I love stuff. Especially when the stuff is associated with a great memory. Matchbooks, coasters, airline tickets, pictures—I’m a shameless pack rat when it comes to remembering anything from a fun movie to a great trip. Since some of my favorite memories are from hunts, I have a lot of personal prizes from the field. Not in the sense of trophy mounts, but quieter prizes, like the spent shell from the first animal I killed, or a pebble from the most perfect turkey hunting spot I ever found.

One of my all time favorite possessions is this “autographed” shed. I was on an NRA Women on Target hunt for antelope in Wyoming< last September, and at one point, the guide and I set off by ourselves to see if a herd we’d been keeping an eye on was visible beyond a nearby rise. After a brief trek through the rolling scrub, we got to the edge of the drop-off, glassed what turned out to be an antelope-free landscape, and decided to go back.

As we turned, I spotted a white object perfectly centered on the peak of a hill to my left. The clouds parted, the angels sang, and a shaft of divine light focused the full force of heaven on that square foot of Wyoming, revealing a gleaming shed. I humbly stepped into the light, picked up the shed, and showed it to the guide. He was less impressed, but nothing was going to ruin my sense of discovery, and I carted it back to show the other women.

That was the last day of the hunt, and that evening back in Glenrock, I brought the shed and a sharpie to the table and asked everyone on the hunt to sign it. So one side of the shed is clean, bleached white, and the other displays all their names.

Of course, I had to get the shed back home to New York, and at the time airport security had just been tightened to exclude things like my Pert Plus from my carry-on. The shed absolutely couldn’t fit in my checked bag, so I put it in my shoulder bag and hoped for the best.
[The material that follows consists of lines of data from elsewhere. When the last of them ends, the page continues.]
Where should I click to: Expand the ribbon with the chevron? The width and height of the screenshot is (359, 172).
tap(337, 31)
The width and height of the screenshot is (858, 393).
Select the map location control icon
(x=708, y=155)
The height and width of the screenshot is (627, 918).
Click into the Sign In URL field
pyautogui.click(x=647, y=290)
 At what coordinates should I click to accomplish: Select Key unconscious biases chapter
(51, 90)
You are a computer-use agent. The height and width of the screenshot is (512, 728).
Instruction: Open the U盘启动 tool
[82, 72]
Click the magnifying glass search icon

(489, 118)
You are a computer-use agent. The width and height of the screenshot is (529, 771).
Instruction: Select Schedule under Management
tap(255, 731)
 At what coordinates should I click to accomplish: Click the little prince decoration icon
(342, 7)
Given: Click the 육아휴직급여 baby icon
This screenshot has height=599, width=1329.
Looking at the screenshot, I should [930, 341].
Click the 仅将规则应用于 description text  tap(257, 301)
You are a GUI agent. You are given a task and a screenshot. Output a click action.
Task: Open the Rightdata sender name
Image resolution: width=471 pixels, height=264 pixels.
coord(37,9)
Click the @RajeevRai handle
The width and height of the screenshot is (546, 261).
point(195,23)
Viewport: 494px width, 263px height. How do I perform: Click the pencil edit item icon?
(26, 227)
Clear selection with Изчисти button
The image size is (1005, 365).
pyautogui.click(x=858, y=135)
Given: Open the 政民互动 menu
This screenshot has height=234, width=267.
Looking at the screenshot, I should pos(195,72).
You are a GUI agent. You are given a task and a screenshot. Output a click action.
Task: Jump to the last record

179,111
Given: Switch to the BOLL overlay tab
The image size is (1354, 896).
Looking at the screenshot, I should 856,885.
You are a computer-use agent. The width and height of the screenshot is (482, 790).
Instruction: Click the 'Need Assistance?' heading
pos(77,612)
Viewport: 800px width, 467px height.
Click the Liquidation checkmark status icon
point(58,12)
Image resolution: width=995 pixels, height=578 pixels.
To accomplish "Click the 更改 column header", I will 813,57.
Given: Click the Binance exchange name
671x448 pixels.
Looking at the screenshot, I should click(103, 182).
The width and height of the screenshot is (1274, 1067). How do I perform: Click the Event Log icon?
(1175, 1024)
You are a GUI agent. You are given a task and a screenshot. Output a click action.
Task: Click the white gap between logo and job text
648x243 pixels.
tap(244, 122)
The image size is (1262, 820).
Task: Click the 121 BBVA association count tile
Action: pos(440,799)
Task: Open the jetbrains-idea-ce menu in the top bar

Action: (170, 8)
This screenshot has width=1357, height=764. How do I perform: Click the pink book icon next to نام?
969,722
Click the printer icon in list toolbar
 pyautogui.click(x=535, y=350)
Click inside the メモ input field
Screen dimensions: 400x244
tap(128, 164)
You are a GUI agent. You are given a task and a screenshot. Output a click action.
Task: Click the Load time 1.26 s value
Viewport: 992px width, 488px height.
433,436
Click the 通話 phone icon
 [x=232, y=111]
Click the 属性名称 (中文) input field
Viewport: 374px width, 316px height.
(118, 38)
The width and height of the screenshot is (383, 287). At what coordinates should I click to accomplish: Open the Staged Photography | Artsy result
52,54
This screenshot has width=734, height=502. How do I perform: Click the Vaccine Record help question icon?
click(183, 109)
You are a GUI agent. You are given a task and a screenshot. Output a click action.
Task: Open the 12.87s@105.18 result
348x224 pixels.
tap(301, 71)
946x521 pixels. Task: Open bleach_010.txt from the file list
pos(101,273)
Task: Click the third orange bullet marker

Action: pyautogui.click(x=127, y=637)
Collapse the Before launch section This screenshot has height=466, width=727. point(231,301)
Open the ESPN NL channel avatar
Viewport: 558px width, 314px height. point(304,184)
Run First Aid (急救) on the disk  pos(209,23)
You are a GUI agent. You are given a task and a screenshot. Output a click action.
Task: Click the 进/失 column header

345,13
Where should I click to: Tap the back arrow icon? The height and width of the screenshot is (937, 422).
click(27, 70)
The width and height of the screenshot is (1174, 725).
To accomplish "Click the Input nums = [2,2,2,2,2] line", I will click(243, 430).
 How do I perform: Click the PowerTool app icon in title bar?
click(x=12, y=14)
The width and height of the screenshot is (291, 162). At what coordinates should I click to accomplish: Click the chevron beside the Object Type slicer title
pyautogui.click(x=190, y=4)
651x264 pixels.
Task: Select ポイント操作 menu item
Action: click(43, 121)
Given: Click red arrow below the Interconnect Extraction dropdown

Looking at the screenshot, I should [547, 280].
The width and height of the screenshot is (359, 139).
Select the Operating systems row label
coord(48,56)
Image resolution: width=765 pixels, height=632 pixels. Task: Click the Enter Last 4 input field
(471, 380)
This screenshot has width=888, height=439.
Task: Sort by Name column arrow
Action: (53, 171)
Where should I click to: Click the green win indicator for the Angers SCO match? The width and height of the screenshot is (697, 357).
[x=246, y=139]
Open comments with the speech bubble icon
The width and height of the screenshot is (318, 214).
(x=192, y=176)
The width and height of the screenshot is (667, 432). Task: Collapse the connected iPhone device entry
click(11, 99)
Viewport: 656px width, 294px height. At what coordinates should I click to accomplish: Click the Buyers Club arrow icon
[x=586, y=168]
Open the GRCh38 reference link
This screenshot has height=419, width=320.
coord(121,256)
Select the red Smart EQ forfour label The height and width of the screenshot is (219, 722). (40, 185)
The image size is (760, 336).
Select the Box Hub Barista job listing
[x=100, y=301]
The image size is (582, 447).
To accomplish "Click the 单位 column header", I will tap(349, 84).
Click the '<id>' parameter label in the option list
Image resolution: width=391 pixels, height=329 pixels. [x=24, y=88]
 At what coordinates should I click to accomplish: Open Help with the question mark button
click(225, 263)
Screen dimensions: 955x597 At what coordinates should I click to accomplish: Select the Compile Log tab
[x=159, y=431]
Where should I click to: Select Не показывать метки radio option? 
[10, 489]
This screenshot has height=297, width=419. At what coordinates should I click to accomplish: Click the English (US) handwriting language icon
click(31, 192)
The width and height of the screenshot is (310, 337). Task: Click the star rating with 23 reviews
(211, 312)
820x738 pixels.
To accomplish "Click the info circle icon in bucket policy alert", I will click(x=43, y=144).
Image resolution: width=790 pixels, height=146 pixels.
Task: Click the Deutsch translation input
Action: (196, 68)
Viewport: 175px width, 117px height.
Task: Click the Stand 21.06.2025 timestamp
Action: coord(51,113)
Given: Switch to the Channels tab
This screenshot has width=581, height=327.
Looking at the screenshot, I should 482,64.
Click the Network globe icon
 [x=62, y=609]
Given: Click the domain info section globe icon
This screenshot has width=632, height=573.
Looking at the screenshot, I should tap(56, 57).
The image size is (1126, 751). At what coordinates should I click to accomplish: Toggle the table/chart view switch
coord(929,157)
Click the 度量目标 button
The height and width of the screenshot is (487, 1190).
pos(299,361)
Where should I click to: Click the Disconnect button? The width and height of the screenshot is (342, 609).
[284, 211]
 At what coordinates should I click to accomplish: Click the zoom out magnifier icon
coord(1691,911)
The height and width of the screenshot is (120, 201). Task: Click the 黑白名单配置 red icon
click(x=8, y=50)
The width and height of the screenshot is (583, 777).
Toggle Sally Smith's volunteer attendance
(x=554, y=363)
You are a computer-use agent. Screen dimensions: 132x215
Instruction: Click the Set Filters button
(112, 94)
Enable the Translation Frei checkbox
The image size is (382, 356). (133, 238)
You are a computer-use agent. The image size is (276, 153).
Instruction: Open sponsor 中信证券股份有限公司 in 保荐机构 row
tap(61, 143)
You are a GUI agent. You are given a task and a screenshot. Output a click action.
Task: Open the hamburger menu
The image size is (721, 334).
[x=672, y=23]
Before I even got to the security scanner, I’d already been relieved of my travel toothpaste. But the shed was still in my bag, which I watched disappear down the conveyor belt and into the machine to be displayed for the employee watching the monitor. When my bag came onto his screen, he stopped the belt, leaned in a little closer, looked at me and said, “Eight-pointer? Cool.” Thus deprived of my dangerous Sensodyne, and still in possession of my horns that had evolved in nature as an instrument of combat, I boarded the plane for home, where my autographed shed now sits on my mantle.

Even non-pack rats must have a least one memento from a great hunt—what’s your favorite? –K.H.